Defendants have demurred to the Third and Fourth counts of an indictment pending against them, upon the ground that the facts stated therein do not constitute a crime. By the Fourth count of the indictment the defendants are *515accused of the crime of assault in the second degree, committed as follows, the defendants aforenamed on or about'January 23, 1954, in the County of Queens, assaulted Mack Logan by willfully and wrongfully choking, seizing and pushing the said Mack Logan with their hands, they being instruments and things likely to produce grievous bodily harm.” According to section 242 of the Penal Law a person who under circumstances not amounting to the crime specified in section 240 (Assault in the first degree), “ 4. Wilfully and wrongfully assaults another by the use of a weapon, or other instrument or thing likely to produce grievous bodily harm; * * * Is guilty of assault in the second degree.” It is to be noted that the phrase “ or other instrument or thing ’ ’ follows immediately after the specific word “ weapon ”. The dictionary definition of the word weapon is An instrument of offensive or defensive combat; something to fight with” (Webster’s New Int. Dict.). No decision has come to the court’s attention construing the phrase “ or other instrument or thing ” as used in section 242 of the Penal Law. However all of the decided cases involved the use of an actual weapon of some description. It has been held that to constitute the crime of assault in the second degree, under subdivision 4 of that statute that 61 it is not only necessary that there should be an assault with a weapon, but that the weapon should be likely to produce grievous bodily harm. Whether it is actually likely to produce such harm or not, may have no controlling effect on the question of a common assault, but it is of vital inquiry on the question of an assault in the second degree, because the statute makes it a necessary ingredient of that crime. In the case of a common assault the putting the party assailed in fear of violence against his person may be sufficient, but in the statutory offense it is not the apparent character of the weapon or thing, but the actual character that constitutes the crime.” (People v. McKenzie, 6 App. Div. 199, 201-202.)

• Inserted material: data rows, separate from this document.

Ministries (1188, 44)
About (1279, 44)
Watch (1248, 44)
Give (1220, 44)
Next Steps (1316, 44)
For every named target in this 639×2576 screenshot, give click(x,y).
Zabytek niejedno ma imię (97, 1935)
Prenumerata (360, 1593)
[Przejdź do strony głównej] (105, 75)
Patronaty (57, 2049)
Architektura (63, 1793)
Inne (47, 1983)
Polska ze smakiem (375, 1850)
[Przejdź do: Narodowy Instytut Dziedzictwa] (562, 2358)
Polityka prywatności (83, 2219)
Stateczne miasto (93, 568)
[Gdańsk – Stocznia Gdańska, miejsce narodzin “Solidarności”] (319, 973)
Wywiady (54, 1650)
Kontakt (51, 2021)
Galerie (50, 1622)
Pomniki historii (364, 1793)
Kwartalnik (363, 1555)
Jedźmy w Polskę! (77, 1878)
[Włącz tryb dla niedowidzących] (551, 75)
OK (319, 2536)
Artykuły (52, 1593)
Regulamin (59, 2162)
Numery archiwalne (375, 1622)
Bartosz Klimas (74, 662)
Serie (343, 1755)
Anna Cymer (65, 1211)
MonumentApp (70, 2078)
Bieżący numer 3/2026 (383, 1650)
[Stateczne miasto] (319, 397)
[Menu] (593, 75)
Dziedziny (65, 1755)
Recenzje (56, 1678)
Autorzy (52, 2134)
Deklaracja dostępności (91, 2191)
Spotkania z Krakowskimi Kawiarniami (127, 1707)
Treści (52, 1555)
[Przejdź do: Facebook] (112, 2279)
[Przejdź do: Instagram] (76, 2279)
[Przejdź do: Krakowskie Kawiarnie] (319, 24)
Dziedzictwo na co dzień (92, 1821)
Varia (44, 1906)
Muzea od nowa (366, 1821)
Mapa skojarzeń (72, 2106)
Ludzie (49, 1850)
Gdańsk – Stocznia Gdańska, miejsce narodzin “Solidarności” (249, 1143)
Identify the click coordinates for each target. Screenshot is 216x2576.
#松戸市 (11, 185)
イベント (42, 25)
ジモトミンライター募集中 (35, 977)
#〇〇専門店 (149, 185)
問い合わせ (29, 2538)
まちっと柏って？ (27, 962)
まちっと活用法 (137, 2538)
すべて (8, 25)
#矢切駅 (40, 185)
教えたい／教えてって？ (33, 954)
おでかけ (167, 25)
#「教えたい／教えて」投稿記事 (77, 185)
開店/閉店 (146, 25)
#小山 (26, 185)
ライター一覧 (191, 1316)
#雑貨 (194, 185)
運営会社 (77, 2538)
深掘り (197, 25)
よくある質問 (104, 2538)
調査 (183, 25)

While it is necessary to construe a statute and apply it in such a manner as to carry out the objects sought to be accomplished by it, it is also necessary that it be read according to the natural and obvious import of the language used, without resorting to subtle or forced construction either limiting or extending its effect (People v. Schmidt, 221 App. Div. 77). In addition, the general principle applicable to all questions of construction involved in criminal cases is that a penal statute must be strictly construed in favor of the defendant (People ex rel. McAllister v. Duplan Silk Corp., 208 App. Div. 435, 438). *516The language used in the statute under consideration in this case is clear and the only reasonable interpretation to place upon it, is that the phrase other instrument or thing ” means an object of some kind other than the bare hands or fists. This conclusion finds support in the doctrine of ejusdem generis, used in the interpretation of statutes which requires that ‘1 Where words of specific or inevitable purport are followed by words of general import the application of the last phrase is generally confined to the subject matter disclosed in the phrases with which it is connected; for it is known by the company it keeps; and though it might be capable of a wider significance if found alone, it is limited in its effect by the words to which it is an adjunct.” (McKinney’s Cons. Laws of N. Y., Book I, Statutes [1942 ed.], § 239.) It follows that since the hand in and of itself is not an instrument or thing likely to produce grievous bodily harm within the meaning of the statute under consideration, that the Fourth count of the indictment is legally defective on the face thereof, and that the demurrer thereto should be allowed. With respect to the Third count of the indictment the phrase “ simulating the possession of a pistol ” used therein is surplusage, and is not necessary to make out the crime charged, and consequently the demurrer to the said count is disallowed.

Submit order providing for allowance of demurrer to the Fourth count of the indictment with leave to the District Attorney to resubmit such charge to the same or another grand jury and that the demurrer to the Third count of the indictment be disallowed. After the making and entry of an order in accordance herewith the defendants are to be arraigned for pleading on the remaining three counts of the indictment.